Basically your friends are not your friends for any particular reason. They are your friends for no particular reason. The job you do, the family you have, the way you vote, the major achievements and blunders of your life, your religious convictions or lack of them, are all somehow set off to one side when the two of you get together. If you are old friends, you know all those things about each other and a lot more besides, but they are beside the point. Even if you talk about them, they are beside the point. Stripped, humanly speaking, to the bare essentials, you are yourselves the point. The usual distinctions of older-younger, richer-poorer, smarter-dumber, male- female even, cease to matter. You meet with a clean slate every time, and you meet on equal terms. Anything may come of it or nothing may. That doesn't matter either. Only the meeting matters.
"The Lord used to speak to Moses face to face, as a man speaks to his friend," the Book of Exodus says (Exodus 33:11), and in the Book of Isaiah it is God himself who says the same thing of Abraham. "Abraham, my friend," he calls him (Isaiah 41:8). It is a staggering thought.
The love of God. The mercy of God. The judgment of God. You take the shoes off your feet and stand as you would before a mountain or at the edge of the sea. But the friendship of God?

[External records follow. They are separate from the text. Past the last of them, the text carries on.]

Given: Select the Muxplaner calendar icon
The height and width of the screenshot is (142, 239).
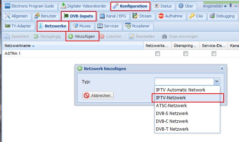Looking at the screenshot, I should [128, 26].
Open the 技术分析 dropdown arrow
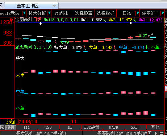Screen dimensions: 167x136 click(x=49, y=13)
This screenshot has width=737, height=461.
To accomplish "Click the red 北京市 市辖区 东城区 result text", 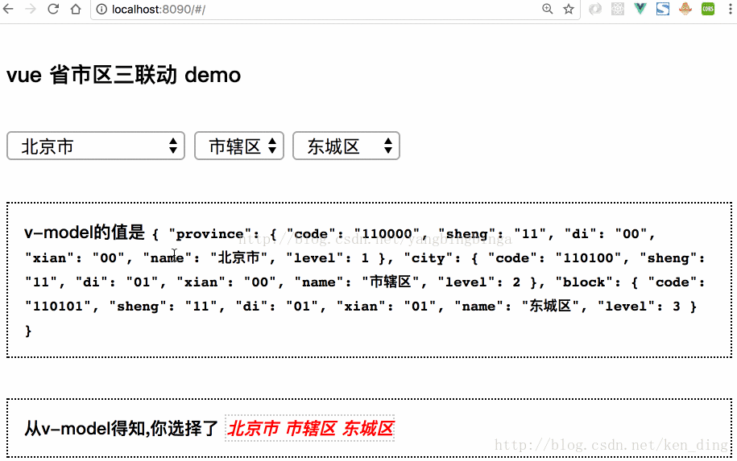I will point(310,428).
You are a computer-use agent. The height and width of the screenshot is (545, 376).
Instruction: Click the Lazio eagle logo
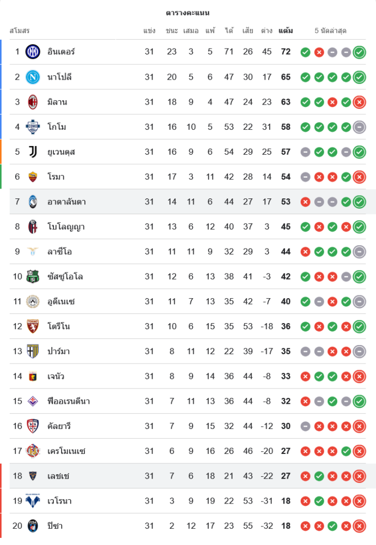[33, 251]
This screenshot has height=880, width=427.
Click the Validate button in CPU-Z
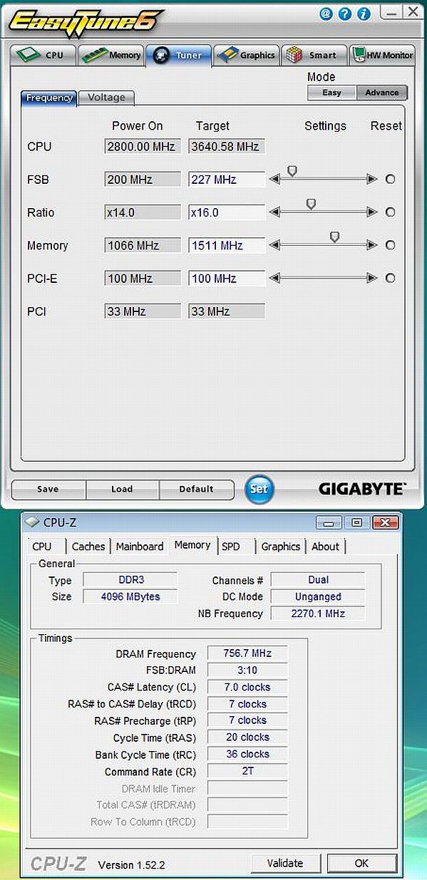[284, 863]
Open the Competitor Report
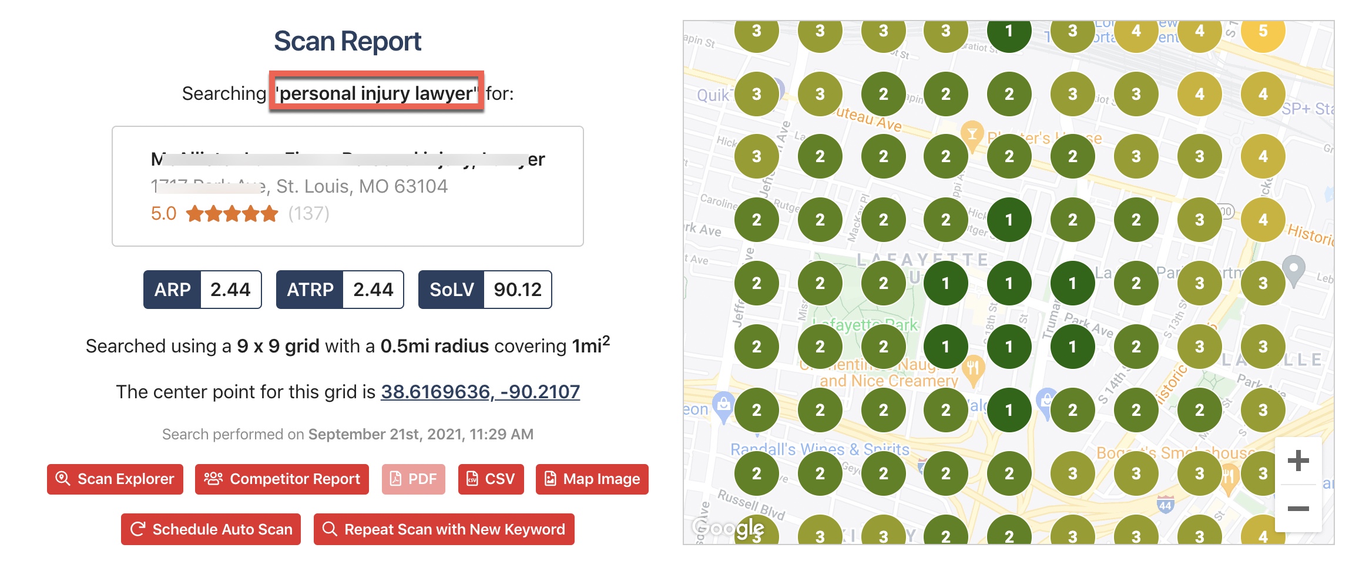1349x578 pixels. tap(282, 479)
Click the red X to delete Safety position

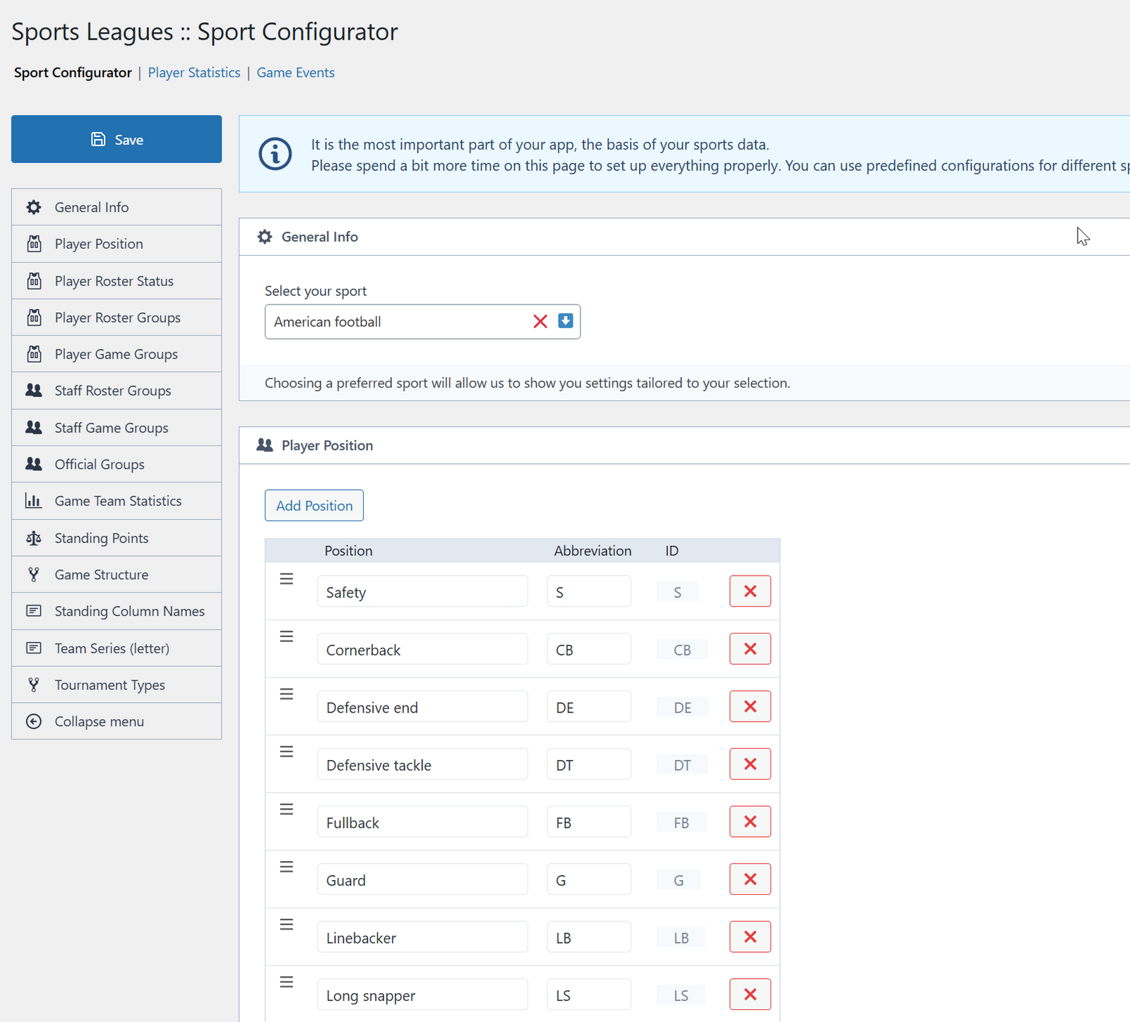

It is not something God does. It is something Abraham and God, or Moses and God, do together. Not even God can be a friend all by himself apparently. You see Abraham, say, not standing at all but sitting down, loosening his prayer shawl, trimming the end off his cigar. He is not being Creature for the moment, and God is not being Creator. There is no agenda. They are simply being together, the two of them, and being themselves.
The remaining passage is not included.